Starleader: Assault!
- Designers: Howard Thompson
- Publishers: Metagaming
- Years active: 1982 to 1983
- Genres: Science-Fiction Role-Playing Game
- Systems: Starleader

= Starleader: Assault! =

Combat module for science-fiction table-top role-playing game

Starleader: Assault! is a science fiction microgame published by Metagaming Concepts in 1982 that was designed to introduce the rules of combat with firearms for a forthcoming science fiction role-playing game that did not get published before Metagaming went out of business.

==Description==
Starleader: Assault! is a set of rules for building characters and engaging in ranged combat using a variety of futuristic weapons. A map of a starship is included.

===Character generation===
The player distributes 32 points among three abilities: Prowess (PR), Emotion (EM), and Intelligence (IQ), although IQ must be at least 10, and PR and EM must be at least 8. The final step is to equip the character with weapons and armor.

===Combat===
Each round of combat, the character starts with 8 action points, although points can be subtracted if the character is carrying certain weapons or armor. Once final action points are calculated, the character's Prowess is added to determine an initiative order -- the highest sum of Prowess and action points going first. When it is a character's turn, the character can spend its action points on moving and performing various actions. An enemy can conduct counterfire during a character's turn.

When firing a weapon, the character's abilities have no bearing on success. A hit is determined by rolling four dice to try to get a number less than a value determined by adding the weapon's density to the target’s size, and subtracting the size of any obstacle in the way.

Since Starleader rules focus on combat with firearms, it also includes a rudimentary conversion guide for adapting melee combat from Metagmaing's previously published games The Fantasy Trip or Melee.

===Scenarios===
Four scenarios are included:
- "The Rescue of Princess Rulian": A two-player game where one player tries to rescue a kidnapped princess from the other player.
- "Krotic's Treasure": Four on four combat
- "Random Piracy": Three crew and some passengers against pirates
- "Random Raids": A scenario designed by a gamemaster or the players.

==Publication history==
In 1977, Metagaming Concepts pioneered the concept of the microgame, a small, simple wargame packaged in a ziplock bag. The first in Metagaming's MicroGame line was Ogre, a mini-wargame designed by Metagaming employee Steve Jackson. The third game in the MicroGame series was Jackson's Melee, and #6 was Jackson's Wizard.

Jackson wanted to develop a role-playing game to rival Dungeons & Dragons, and brought together the rules for Melee and Wizard to form what he called The Fantasy Trip (TFT). Jackson expected this would be sold as one boxed set, but when Howard Thompson, owner of Metagaming, decided to release it as four separate books, and changed the company's production methods so that Jackson would not be able to check the final proofs of the game, Jackson left Metagaming, founded Steve Jackson Games and enjoyed almost immediate success.

Thompson was chagrined that one of Metagaming's most notable successes was Jackson's The Fantasy Trip, and decided to develop a science fiction role-playing game titled Starleader that would be more popular than Jackson's games.

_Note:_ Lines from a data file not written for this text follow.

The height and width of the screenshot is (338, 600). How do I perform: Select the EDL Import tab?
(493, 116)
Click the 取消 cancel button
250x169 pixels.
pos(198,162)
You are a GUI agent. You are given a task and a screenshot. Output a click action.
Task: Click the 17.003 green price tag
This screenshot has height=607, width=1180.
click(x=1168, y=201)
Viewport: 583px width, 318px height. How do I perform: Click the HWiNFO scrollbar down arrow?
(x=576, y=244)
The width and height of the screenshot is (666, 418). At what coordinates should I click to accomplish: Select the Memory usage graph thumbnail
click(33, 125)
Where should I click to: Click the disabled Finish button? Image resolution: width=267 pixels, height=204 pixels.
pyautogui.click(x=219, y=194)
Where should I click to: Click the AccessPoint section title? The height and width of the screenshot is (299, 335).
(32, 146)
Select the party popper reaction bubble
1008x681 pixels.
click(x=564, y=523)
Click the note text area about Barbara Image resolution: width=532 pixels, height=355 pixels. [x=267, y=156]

As a first step, Thompson designed and released the combat rules for the new role-playing game, Starleader: Assault!, the 21st game in the MicroGame line. It proved to be one of Metagaming's most unpopular MicroGames. Metagaming promoted the future publication of Starleader and supplements such as Starleader: Warships, but the company went out of business shortly after Starleader: Assault was published.

==Reception==
In The Space Gamer No. 61, William A. Barton found many problems with the rules, including the fact that character skills have no bearing on successful combat. "Johnny Starslayer, with a prowess of 14, has no better chance to hit a certain target than Eddie Earthslogger, with a prowess of 8, provided they're using the same weapon and firing at the same target at the same distance and angle." He noted that the only use for a character's Intelligence was to determine which high-tech weapons the character can use, saying, "This is a shaky assumption at best — higher [Tech Level] weapons do not necessarily take a higher intelligence to operate. After all, a pistol's a pistol's a pistol — whether it's a slug-thrower or an energy gun." Barton commented that the rules around combat were fairly simple, and recommended using all the optional rules: "There just isn't enough to the game to make it worth trying without them." Barton concluded that Starship: Assault might be usable as a simple board wargame using the scenarios provided, but "As the first module in a role-playing system, though, it's hard to accept. In the science fiction role-playing game field, S:A just doesn’t stand out enough to make it worth the effort.

In Issue 27 of Simulacrum, Brian Train commented, "The counters are poorly drawn silhouettes that are hard to read. The map is [...] just a giant series of variegated and differently shaded hexagons that are supposed to represent a starship. Pretty awful work."

In a retrospective review in Issue 35 of Warning Order, Matt Irsik noted that the game had "Complex rules that led you to believe that this was supposed to be far more than a microgame. The game also was on the verge of the RPG craze at the time and it seemed as if it couldn't make up its mind if it was a role-playing or man to man combat wargame."